+++ Material for this task +++
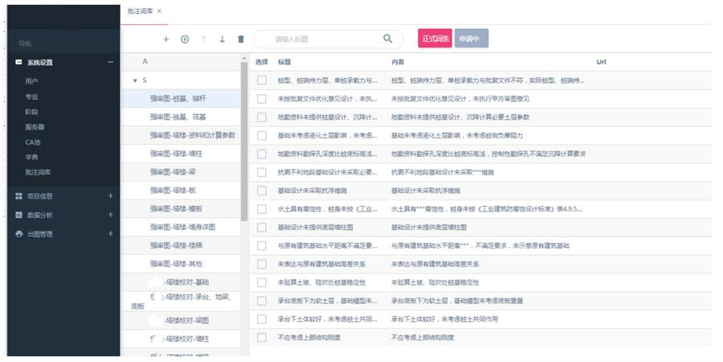Select checkbox for 不应考虑上部结构刚度 row
Screen dimensions: 723x362
[x=261, y=338]
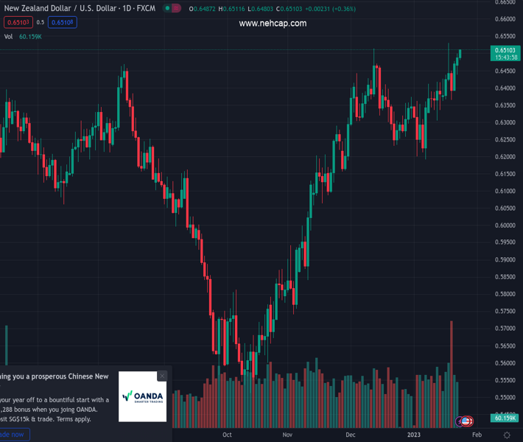This screenshot has height=442, width=523.
Task: Click the OANDA logo thumbnail
Action: click(x=143, y=396)
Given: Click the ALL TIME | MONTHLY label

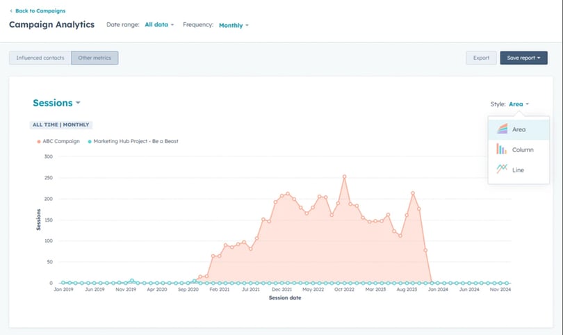Looking at the screenshot, I should [61, 125].
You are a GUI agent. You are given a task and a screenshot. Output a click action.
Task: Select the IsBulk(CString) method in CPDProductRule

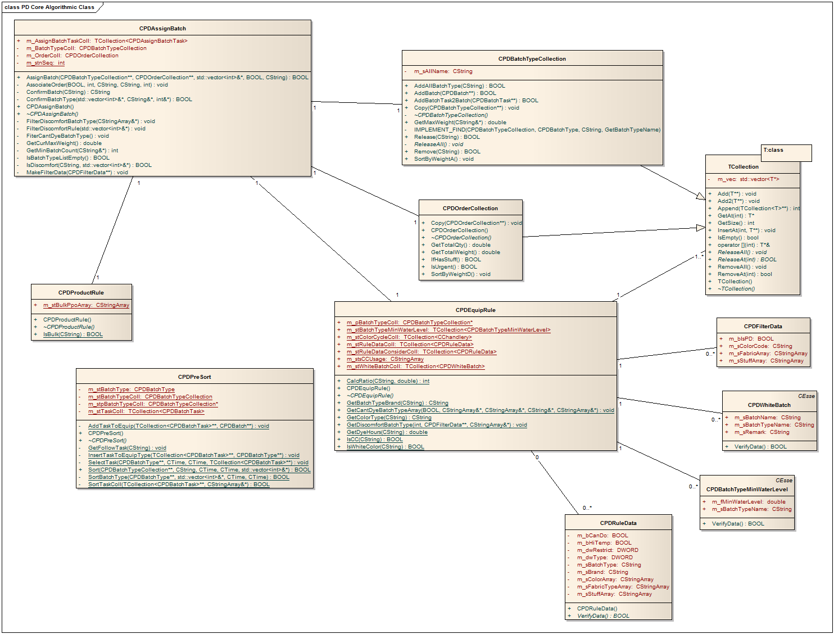pos(73,334)
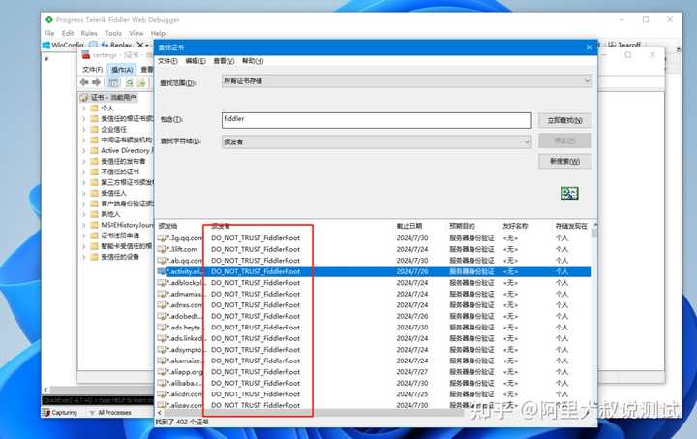Open the 编辑(E) menu in find dialog
This screenshot has width=697, height=439.
coord(196,61)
+++
(Problem description)
A faithful copy is needed of the lines from the one containing "Given: Click the ALL TIME | MONTHLY label" through the last line of the data above, with pictures left out.

(Reply to the exercise)
Given: Click the ALL TIME | MONTHLY label

Looking at the screenshot, I should [61, 125].
You are a GUI agent. You are given a task and a screenshot. Output a click action.
Task: Select the IsBulk(CString) method in CPDProductRule

pos(73,334)
Open the 编辑(E) menu in find dialog
This screenshot has width=697, height=439.
coord(196,61)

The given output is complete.